13.8.05

À Ronda do Mundo

A música diz-se do mundo quando dela se quer dizer que é feita de uma espécie de tecido artesanal que não condiz com esse outro produzido em série por uma indústria cultural omnipresente. O que significa que se diz do mundo precisamente aquela música que é expressão íntima de uma parte concreta desse mundo. E aí começa o paradoxo da etiqueta: o querer encontrar afinidades que permitam coser numa mesma manta tudo aquilo que se valoriza exactamente pela sua singularidade telúrica.

Entramos na loja da FNAC de Les Halles, em Paris (fica bem este apontamento, dá ideia de um narrador culto e viajado, que trata por tu os mapas e as ruas das grandes capitais do mundo) e encontramos um nobre salão, de consideráveis proporções, exclusivamente dedicado à musique du monde. Lá dentro, Amália senta-se ao lado de Atahualpa Yupanqui, Vinicius de Moraes esvazia uma garrafa com Piazzolla, Paco de Lucia está a dar palheta a June Tabor, Ali Farka Touré galanteia sorrateiramente as curvas de Miriam Makeba, tudo isto enquanto a Ronda dos Quatro Caminhos anima a festa (mais um apontamento subtil). Toda esta gente foi convidada porque, aos ouvidos de um francês, toda esta gente partilha um estranho laço de parentesco e merece alojamento nesse grande albergue espanhol a que se chama world music.

Porque a dimensão local que se procura na música do mundo é sempre a do local do outro. O que significa que a música só é do mundo quando ouvida do lado de lá. Do lado de cá, é simplesmente identidade e tradição. Mesmo quando os caminhos da identidade são infiéis à tradição, se deixam miscigenar e confundir – porque, é sabido, a identidade só ganha sentido na interminável procura.

E tudo isto é recíproco. Por cá, assim que apanhamos o Mustaki ou o Manu Chao a jeito, enfiamos com eles no mesmo quarto que a Lhasa e a Susana Baca. Mas não deixa de ser prazenteira a ideia de que a arte de quem dedica o seu trabalho e afecto a uma tradição local soe aos ouvidos alheios a música que é do mundo e, nesse sentido, em certa medida universal, património de todos.
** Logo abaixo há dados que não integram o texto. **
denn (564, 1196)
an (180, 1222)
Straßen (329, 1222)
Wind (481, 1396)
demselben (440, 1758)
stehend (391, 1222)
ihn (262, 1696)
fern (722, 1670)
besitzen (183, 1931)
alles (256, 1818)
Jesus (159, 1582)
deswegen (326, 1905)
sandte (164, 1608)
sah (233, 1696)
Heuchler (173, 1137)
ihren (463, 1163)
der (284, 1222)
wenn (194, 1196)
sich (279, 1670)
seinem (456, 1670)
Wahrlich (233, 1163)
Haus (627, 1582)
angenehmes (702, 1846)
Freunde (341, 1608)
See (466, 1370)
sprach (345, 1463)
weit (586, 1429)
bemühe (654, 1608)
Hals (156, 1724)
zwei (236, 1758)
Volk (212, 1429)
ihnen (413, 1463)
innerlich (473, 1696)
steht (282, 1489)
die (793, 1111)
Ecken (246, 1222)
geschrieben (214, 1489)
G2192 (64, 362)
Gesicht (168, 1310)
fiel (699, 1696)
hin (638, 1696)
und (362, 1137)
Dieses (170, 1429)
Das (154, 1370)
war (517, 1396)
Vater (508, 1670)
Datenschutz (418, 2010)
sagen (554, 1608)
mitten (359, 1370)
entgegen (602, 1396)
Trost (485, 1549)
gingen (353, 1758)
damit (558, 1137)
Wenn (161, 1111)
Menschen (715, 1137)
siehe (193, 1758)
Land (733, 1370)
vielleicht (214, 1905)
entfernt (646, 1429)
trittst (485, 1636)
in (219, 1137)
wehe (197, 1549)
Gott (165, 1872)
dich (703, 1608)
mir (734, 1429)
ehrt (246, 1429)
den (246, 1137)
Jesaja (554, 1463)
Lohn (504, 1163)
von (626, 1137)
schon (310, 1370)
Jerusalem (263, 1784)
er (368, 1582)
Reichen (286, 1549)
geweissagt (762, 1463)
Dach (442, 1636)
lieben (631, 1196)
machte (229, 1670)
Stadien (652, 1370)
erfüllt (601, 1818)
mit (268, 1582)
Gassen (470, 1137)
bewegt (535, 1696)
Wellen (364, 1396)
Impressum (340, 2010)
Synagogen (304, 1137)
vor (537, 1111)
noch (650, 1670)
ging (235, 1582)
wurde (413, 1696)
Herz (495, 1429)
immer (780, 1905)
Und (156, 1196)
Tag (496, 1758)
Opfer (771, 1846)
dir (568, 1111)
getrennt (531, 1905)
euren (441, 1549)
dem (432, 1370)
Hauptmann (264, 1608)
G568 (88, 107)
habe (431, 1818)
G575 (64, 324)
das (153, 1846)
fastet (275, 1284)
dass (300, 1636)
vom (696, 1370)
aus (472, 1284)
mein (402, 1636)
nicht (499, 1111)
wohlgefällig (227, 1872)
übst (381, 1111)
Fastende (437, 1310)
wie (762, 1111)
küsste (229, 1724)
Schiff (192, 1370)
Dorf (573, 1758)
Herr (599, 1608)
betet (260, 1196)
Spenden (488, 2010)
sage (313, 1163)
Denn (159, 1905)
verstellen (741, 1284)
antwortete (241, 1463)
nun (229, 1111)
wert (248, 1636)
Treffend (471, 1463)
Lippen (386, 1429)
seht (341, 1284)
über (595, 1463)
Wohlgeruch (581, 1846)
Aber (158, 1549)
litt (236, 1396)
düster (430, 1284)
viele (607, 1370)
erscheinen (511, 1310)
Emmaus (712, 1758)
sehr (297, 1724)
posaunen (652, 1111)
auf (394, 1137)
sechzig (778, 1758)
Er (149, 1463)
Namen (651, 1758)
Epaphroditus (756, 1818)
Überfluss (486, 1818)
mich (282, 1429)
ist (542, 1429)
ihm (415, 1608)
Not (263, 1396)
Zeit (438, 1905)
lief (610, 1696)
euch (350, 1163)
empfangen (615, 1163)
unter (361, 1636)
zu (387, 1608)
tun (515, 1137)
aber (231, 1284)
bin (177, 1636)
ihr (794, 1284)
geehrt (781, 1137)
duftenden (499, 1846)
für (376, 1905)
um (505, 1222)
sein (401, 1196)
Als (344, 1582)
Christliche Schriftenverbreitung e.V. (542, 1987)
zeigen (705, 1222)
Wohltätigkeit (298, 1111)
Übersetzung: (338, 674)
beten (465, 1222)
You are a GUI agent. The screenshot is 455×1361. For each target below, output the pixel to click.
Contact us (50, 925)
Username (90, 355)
Foi por estes caminhos que dei por mim a sorrir para a ideia do novo disco da Ronda. Ela já anda aí. Está a crescer. Falta agora apenas que os astros e as agendas se alinhem - o que, no caso desta ilustre pandilha, raramente é tarefa fácil. Enquanto estiver a ser criado, será nosso e de mais ninguém. Depois – assim haja sorte e engenho - será do mundo.